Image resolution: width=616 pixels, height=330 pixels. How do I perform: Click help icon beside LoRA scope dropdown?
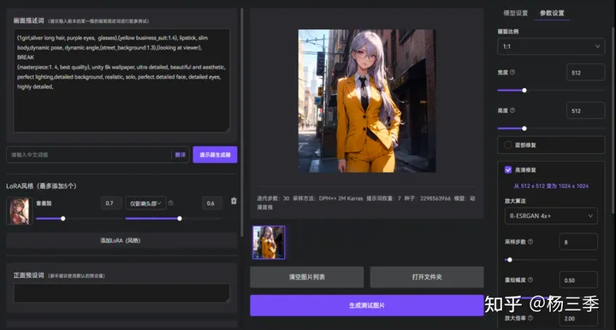(170, 203)
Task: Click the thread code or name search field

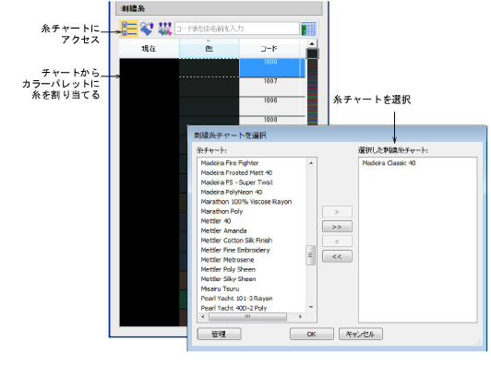Action: [x=236, y=29]
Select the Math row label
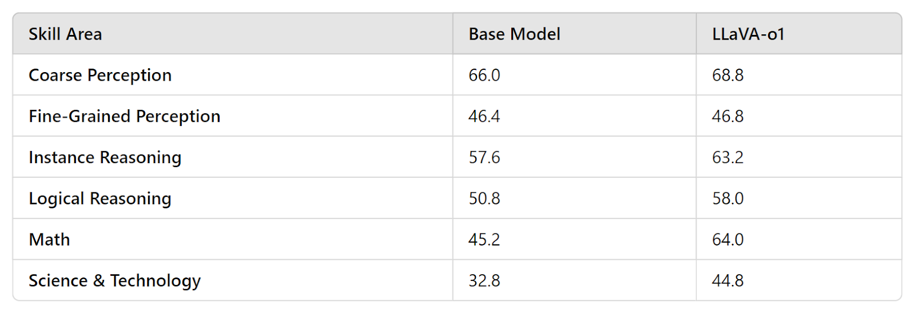The image size is (915, 313). click(x=50, y=240)
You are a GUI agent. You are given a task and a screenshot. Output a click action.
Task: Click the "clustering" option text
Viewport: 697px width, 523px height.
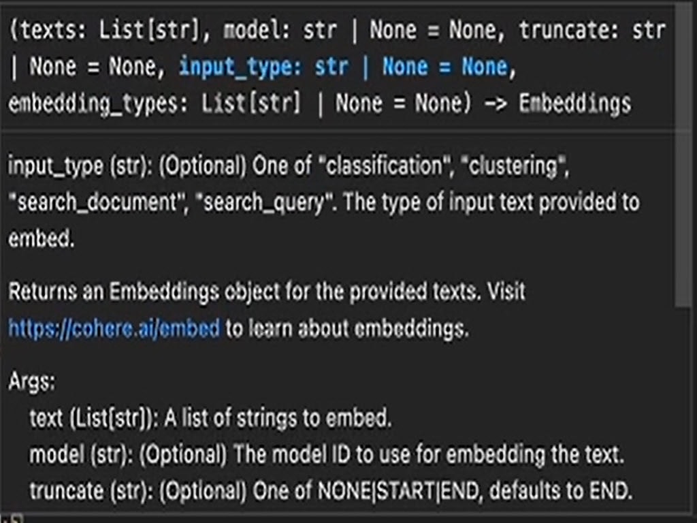[x=515, y=166]
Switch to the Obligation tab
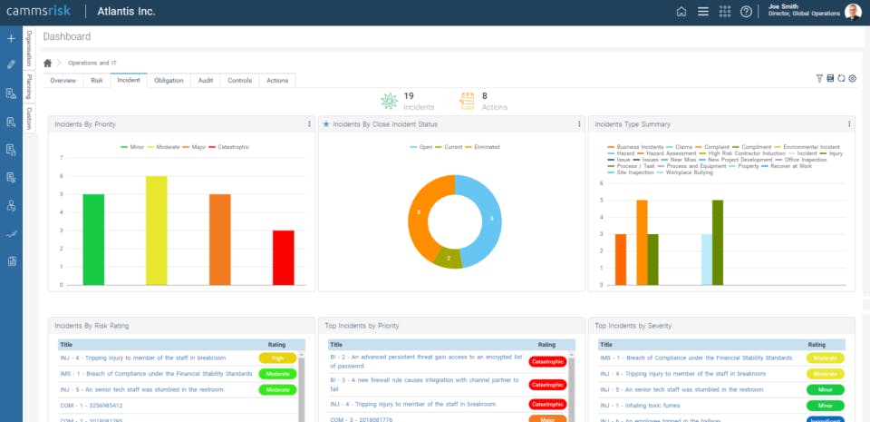 169,81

■ ■ ■

# INSTRUCTIONS TO FOLLOW
Since the pictures are not wanted, copy only the text of the records above, exactly.

# RESPONSE BOX
Image resolution: width=616 pixels, height=330 pixels. How do I perform: Click help icon beside LoRA scope dropdown?
(170, 203)
Task: Click the thread code or name search field

Action: [x=236, y=29]
Select the Math row label
The image size is (915, 313). click(x=50, y=240)
You are a GUI agent. You are given a task and a screenshot. Output a click action.
Task: Click the "clustering" option text
Viewport: 697px width, 523px height.
[x=515, y=166]
Switch to the Obligation tab
 169,81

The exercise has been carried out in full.